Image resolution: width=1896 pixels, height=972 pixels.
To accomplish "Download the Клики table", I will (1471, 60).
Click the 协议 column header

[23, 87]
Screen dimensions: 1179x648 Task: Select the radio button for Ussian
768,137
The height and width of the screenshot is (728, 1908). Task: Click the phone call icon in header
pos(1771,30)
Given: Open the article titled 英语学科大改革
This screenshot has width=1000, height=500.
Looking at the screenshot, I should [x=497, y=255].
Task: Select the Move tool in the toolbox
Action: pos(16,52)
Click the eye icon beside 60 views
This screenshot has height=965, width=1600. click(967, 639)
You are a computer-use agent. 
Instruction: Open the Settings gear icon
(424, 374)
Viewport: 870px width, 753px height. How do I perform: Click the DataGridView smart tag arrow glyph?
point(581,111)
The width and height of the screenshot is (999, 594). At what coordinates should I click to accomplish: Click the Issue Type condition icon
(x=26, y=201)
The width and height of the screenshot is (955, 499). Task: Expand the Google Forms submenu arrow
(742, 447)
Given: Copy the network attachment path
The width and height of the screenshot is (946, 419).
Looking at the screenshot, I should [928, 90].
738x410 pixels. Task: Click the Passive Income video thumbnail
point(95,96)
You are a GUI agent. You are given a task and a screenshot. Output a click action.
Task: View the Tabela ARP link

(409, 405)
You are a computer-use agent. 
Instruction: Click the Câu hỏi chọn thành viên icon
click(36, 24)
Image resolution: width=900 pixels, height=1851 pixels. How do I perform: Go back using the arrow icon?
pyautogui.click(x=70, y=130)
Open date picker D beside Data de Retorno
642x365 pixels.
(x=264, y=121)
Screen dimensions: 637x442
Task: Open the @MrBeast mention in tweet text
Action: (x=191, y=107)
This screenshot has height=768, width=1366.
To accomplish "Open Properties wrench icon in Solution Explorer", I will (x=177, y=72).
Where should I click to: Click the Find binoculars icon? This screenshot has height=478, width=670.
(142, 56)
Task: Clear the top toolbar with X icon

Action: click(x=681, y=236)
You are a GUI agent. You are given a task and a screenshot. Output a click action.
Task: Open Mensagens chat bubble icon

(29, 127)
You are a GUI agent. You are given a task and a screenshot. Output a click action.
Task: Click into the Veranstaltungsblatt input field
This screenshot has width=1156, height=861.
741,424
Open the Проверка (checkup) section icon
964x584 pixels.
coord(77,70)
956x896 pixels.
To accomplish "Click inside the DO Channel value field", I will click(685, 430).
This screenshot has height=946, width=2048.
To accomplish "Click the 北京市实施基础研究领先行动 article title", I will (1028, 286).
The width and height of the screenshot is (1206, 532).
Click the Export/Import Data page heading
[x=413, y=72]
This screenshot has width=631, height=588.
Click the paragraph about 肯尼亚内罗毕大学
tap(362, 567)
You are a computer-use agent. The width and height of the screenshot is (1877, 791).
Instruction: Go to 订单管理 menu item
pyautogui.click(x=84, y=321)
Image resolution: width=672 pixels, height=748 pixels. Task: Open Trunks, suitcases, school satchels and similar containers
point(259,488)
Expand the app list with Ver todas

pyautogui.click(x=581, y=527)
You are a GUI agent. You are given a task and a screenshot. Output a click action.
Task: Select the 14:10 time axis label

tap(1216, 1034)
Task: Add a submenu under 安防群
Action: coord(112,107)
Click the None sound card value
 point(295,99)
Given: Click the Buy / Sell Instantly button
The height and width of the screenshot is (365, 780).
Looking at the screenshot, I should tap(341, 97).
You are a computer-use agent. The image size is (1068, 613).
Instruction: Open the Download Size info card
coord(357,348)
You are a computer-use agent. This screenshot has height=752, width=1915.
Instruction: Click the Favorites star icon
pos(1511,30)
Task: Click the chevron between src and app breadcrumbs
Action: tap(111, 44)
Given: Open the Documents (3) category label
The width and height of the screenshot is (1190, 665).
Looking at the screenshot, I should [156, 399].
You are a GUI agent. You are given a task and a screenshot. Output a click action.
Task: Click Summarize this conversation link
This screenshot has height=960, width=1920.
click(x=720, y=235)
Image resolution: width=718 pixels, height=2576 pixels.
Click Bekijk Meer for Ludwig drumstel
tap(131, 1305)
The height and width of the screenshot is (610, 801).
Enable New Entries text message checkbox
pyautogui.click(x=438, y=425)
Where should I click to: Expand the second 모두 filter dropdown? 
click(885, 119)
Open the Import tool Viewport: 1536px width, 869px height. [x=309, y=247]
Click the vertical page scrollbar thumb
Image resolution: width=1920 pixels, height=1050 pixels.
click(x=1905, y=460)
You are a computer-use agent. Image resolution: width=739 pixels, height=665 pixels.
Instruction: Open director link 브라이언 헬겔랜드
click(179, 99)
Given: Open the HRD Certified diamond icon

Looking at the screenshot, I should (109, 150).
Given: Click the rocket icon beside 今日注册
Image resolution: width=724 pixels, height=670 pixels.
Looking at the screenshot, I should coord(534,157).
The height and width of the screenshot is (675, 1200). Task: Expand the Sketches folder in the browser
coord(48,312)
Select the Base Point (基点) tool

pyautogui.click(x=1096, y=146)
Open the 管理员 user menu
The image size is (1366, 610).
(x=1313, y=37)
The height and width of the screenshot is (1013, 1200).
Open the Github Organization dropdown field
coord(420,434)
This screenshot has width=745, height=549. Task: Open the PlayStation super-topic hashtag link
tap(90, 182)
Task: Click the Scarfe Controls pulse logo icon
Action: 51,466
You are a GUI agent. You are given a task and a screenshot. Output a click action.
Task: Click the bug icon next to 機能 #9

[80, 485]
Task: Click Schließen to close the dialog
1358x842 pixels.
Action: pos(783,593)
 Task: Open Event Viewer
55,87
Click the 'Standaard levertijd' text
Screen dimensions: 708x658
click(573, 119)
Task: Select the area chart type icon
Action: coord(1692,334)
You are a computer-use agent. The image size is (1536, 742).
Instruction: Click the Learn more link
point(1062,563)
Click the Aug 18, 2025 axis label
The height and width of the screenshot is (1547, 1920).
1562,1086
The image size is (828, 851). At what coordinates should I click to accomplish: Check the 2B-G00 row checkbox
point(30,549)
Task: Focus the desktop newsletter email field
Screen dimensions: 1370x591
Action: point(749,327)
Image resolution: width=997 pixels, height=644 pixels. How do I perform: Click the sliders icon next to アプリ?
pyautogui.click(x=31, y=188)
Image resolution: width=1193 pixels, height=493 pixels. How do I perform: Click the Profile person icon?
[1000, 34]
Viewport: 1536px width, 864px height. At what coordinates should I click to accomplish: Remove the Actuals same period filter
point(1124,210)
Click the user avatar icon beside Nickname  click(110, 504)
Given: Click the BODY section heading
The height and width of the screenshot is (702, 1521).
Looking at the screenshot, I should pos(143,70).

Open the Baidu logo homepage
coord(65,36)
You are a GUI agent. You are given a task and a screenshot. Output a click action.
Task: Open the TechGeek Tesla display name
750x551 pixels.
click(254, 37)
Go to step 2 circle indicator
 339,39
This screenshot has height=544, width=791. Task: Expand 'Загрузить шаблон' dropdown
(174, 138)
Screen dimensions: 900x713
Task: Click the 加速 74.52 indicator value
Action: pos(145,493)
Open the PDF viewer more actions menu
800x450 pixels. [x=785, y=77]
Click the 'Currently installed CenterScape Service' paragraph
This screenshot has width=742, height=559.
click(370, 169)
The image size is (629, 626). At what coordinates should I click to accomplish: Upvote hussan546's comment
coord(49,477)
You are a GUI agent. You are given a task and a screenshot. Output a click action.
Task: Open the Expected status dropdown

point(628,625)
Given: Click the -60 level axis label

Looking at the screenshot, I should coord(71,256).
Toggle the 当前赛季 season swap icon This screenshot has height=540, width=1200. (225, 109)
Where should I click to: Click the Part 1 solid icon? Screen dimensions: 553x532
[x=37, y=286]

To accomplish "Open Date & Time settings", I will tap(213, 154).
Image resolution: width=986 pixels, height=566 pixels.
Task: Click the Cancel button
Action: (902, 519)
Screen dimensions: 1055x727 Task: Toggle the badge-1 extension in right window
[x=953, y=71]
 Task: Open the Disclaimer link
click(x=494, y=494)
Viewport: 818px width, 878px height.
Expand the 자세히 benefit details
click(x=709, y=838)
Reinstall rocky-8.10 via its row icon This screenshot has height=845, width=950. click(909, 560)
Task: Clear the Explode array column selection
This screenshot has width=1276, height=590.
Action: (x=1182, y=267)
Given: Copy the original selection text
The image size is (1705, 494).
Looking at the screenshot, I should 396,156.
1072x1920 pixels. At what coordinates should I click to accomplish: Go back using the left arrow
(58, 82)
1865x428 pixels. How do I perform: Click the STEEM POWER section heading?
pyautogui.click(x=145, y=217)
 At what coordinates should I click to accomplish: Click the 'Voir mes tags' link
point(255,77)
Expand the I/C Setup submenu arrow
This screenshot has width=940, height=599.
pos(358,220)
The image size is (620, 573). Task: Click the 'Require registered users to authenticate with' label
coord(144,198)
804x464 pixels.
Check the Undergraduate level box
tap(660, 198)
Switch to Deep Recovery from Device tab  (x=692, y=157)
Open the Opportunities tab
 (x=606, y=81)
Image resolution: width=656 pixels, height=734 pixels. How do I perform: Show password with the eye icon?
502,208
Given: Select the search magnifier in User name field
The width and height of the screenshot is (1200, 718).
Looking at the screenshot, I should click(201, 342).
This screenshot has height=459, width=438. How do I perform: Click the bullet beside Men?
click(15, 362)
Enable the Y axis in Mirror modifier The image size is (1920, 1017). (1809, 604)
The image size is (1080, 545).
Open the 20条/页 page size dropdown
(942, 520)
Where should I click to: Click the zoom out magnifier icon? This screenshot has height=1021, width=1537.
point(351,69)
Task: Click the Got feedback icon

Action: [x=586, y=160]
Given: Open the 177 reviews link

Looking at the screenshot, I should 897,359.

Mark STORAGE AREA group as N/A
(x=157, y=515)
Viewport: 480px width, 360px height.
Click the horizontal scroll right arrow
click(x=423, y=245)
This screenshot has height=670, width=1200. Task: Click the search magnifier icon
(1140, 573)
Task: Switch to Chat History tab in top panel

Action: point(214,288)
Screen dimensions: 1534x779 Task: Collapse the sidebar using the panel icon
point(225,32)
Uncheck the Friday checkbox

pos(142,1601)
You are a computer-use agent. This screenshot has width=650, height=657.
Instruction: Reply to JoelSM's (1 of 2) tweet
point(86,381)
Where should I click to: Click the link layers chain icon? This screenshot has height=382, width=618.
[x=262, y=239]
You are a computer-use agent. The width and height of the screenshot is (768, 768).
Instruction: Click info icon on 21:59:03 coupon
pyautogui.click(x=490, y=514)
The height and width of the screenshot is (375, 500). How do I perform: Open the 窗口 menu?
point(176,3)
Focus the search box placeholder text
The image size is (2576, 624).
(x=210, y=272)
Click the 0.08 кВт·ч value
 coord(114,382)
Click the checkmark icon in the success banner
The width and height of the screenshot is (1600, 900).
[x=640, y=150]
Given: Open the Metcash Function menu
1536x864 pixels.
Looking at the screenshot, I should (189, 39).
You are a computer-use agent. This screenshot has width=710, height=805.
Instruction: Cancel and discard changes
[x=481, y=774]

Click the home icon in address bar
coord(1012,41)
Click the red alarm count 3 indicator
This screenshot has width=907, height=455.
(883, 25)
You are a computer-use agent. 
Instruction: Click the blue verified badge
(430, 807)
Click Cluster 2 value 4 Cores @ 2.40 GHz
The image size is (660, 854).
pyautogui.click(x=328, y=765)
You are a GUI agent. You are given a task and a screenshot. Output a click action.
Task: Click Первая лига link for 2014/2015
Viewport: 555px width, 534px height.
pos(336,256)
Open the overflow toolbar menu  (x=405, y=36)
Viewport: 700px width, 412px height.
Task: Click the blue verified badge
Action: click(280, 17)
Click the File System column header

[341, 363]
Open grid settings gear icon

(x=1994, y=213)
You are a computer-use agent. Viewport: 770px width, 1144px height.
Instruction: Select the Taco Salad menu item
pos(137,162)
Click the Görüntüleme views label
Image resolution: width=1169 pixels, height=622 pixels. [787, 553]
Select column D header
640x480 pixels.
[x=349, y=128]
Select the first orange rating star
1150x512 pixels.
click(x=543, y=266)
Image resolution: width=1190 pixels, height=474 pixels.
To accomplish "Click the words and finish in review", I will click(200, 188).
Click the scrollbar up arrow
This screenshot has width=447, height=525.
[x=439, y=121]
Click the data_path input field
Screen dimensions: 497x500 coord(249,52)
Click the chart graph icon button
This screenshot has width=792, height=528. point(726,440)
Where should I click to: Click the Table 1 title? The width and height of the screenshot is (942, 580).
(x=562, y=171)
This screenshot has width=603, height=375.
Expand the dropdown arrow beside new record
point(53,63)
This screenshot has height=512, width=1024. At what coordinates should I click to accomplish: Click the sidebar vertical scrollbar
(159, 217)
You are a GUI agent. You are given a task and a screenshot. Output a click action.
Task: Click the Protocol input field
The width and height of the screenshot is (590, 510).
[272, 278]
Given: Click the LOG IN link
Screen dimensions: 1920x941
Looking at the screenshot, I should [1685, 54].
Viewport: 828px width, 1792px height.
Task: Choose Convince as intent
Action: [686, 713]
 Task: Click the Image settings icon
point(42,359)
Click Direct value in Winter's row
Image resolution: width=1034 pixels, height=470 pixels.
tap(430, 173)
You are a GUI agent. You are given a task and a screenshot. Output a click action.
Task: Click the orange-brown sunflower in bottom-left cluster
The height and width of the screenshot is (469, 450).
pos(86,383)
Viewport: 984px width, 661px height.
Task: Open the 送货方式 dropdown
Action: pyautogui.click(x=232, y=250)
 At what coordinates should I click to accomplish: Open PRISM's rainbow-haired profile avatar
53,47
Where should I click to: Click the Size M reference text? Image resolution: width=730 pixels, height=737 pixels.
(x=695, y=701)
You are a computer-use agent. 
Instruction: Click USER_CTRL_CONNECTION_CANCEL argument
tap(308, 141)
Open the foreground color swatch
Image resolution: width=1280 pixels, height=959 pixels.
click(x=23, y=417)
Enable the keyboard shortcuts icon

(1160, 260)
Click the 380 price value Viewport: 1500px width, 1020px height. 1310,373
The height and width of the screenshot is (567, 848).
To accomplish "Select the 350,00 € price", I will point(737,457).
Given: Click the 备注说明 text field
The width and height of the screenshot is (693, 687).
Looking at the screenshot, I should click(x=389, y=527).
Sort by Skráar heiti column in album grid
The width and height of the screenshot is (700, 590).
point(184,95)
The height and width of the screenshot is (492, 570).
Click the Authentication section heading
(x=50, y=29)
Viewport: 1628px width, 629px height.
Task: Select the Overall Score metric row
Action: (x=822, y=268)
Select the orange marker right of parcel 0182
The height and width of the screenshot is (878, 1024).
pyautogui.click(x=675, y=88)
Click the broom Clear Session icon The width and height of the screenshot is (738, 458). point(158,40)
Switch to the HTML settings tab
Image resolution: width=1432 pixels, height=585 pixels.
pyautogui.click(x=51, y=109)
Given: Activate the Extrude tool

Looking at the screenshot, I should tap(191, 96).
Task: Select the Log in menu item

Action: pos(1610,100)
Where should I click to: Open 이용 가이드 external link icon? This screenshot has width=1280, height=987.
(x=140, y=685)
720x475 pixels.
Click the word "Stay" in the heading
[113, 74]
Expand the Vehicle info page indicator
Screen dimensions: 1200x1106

■ What this task involves:
Copy out precisely the lines from the line with "Task: Switch to Chat History tab in top panel" to the line with "is (768, 768)." in the material above, including those two lines and omitting all the rest.

■ Your solution:
Task: Switch to Chat History tab in top panel

Action: point(214,288)
Screen dimensions: 1534x779 Task: Collapse the sidebar using the panel icon
point(225,32)
Uncheck the Friday checkbox

pos(142,1601)
You are a computer-use agent. This screenshot has width=650, height=657.
Instruction: Reply to JoelSM's (1 of 2) tweet
point(86,381)
Where should I click to: Click the link layers chain icon? This screenshot has height=382, width=618.
[x=262, y=239]
You are a computer-use agent. The width and height of the screenshot is (768, 768).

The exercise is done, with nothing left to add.